▶ Work order
Could you transcribe every record below exactly as written, excluding the pictures?

▶ Material to process
━━━━━━━━

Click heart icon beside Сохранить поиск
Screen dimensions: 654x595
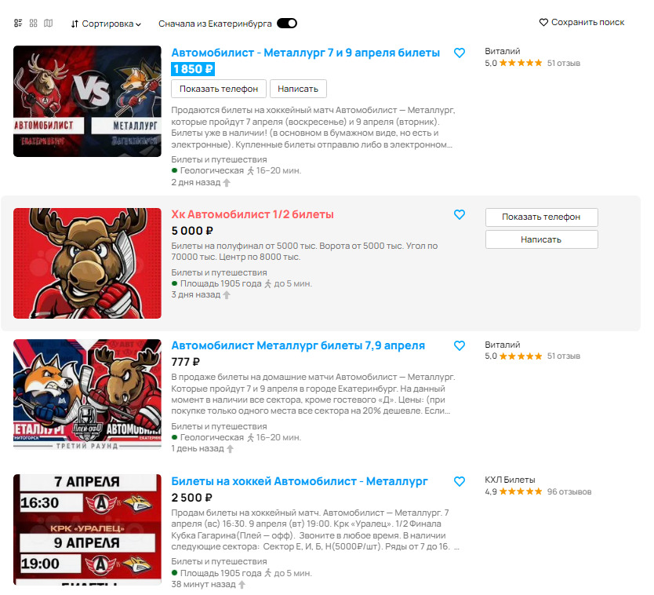[543, 22]
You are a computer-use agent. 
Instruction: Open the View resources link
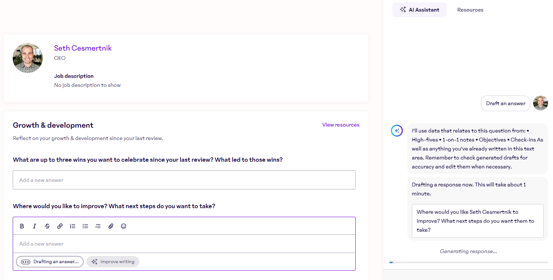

━━━━━━━━

▶ Solved exercise
Click heart icon beside Сохранить поиск
Screen dimensions: 654x595
[543, 22]
You are a computer-use agent. 
Instruction: Open the View resources link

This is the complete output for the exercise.